Sure, the album is a little bloated (wile “The Mendicant” definitely has its moments, its probably the most obvious candidate for the cutting room floor), and occasionally still a little too indebted to its influences, but the band have energy and aggression to spare, all of which helps propel their music through every twisted technical contortion or sudden, staccato rhythmic shift without losing any of their impressive intensity and momentum.
This is most obvious during titanic closer “The Tyrant”, which runs to more than sixteen stunning minutes but, due to a combination of absolutely punishing execution and perfectly-executed ambition, feels like less than half that.
It’s easily the best song on the album – one that lives and breathes and moves like a true organic monstrosity – and so I exhort you, if you only listen to one track from Gnosis, make it this one!
VILE AESTHETIC – TO BLOOM AND FLOURISH FROM UTTER ROT
One of the best ways to help ensure that your debut album is successful is to keep things short and sweet, trim the fat, and focus only on the meatiest, bloodiest, and most delectable of metallic morsels.

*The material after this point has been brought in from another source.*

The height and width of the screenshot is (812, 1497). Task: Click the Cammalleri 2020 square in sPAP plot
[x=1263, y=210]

And it’s a lesson that Colorado-based Black Metal duo Vile Aesthetic have clearly taken to heart on their debut album, To Bloom and Flourish From Utter Rot, as not only do the record’s six songs collectively only run to just over thirty-two minutes, but it’s eminently clear that a lot of time has been invested into giving each of them their own distinct identity, rather than having them simply be an interchangeable blast-fest.
Opener “Impetuous Void”, for example, is a blistering bone-rattler that isn’t afraid to take its foot off the gas now and then to allow the band (and their fans) a chance to catch their breath before the next eruption of blackened fury, while the title-track pushes the overall aggression and antagonism a little higher even as it shows off a little bit more groove, and a little bit more melody, at key moments.

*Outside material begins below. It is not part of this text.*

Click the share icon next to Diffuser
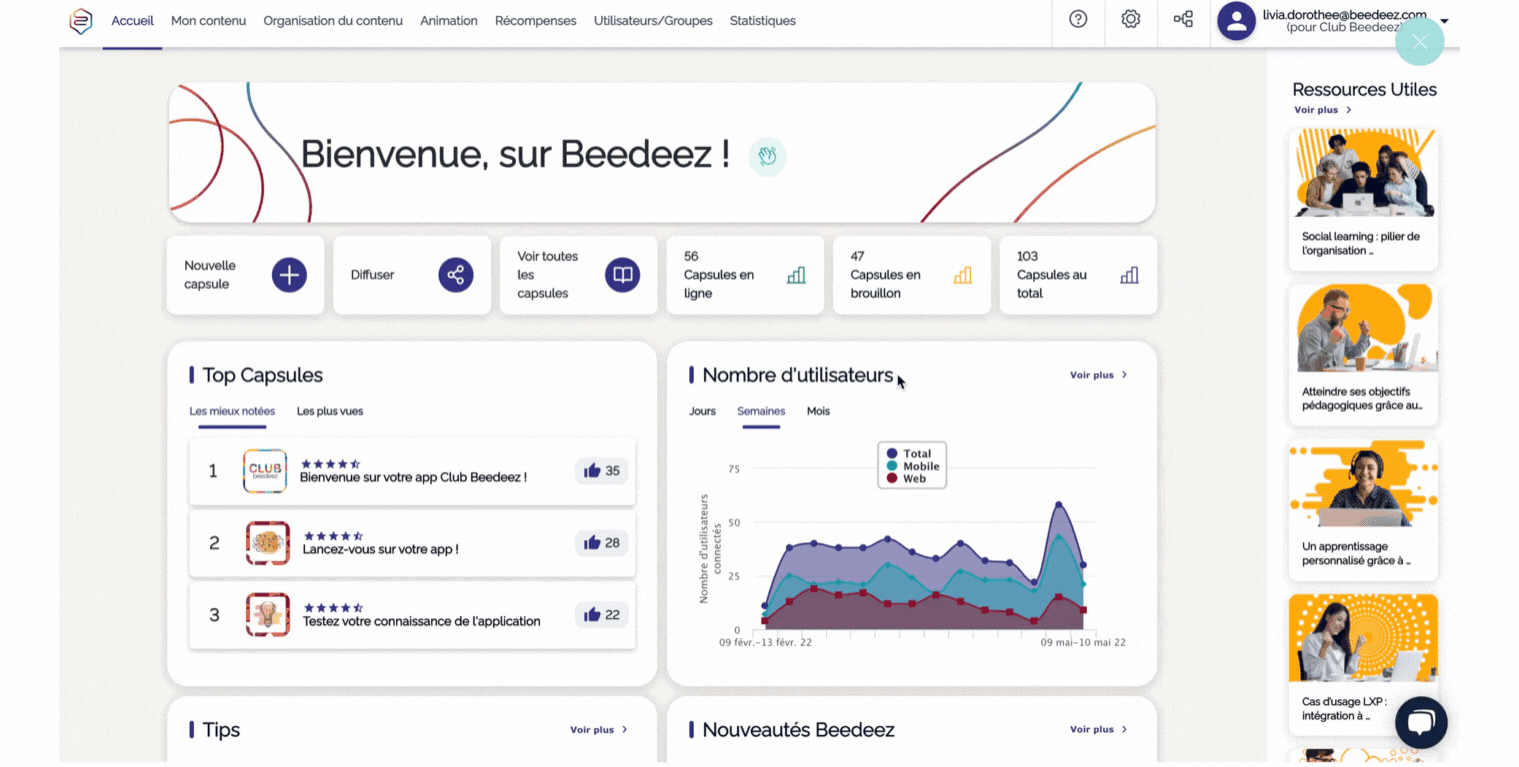Viewport: 1519px width, 767px height. pos(455,275)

“Dispositional Plague” is perhaps the album’s best song (so far, at least), perfectly blending seething melody and scorching intensity – along with some cruelly catchy, creepily cadaverous vocals – whereas “Genocide and Conversion” shifts things in slightly punkier, subtly doomier, direction for five solid minutes.
And while “Regressional Mass” is an almost-unrelenting, blast-fuelled mauler which also delves into some surprisingly nuanced melodic depths and gruesomely grimy grooves now and then, closer “Abstract Divine” is altogether moodier and more morbid, with a greater emphasis on layers of bleak, brooding guitar work and slithering, serpentine bass lines.

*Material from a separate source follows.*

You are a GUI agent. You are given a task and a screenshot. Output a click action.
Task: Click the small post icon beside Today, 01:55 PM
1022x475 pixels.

But even though each of the six tracks is more than capable of standing alone, they are all equally important as part of the greater whole, and clearly share some recognisable elements, and influences, which help tie the album together.
The riffs, for example, while varied in both pace and delivery across the entire length of the record, possess a sense of both melody and dissonance reminiscent of the highly-underrated Hæthen, as well as a gift for delivering some seriously Gorgoroth-esque grooves when the occasion calls for it.
Going one step further, I’d probably even go so far as to say that at full-blast (no pun intended) Vile Aesthetic often recall a rougher, rawer version of Woe or a more brutish version of Funeral Mist (especially with regards to the album’s undulating bass work and vile, venom-spewing vocals), which is high praise indeed if you’re at all familiar with either of these two bands (and if you’re not then you’ve got some learning to do, don’t you?).
So even though Vile Aesthetic may be a devilishly dark band, it seems to me that they have a very bright future ahead of them. Ones to watch, that’s for certain.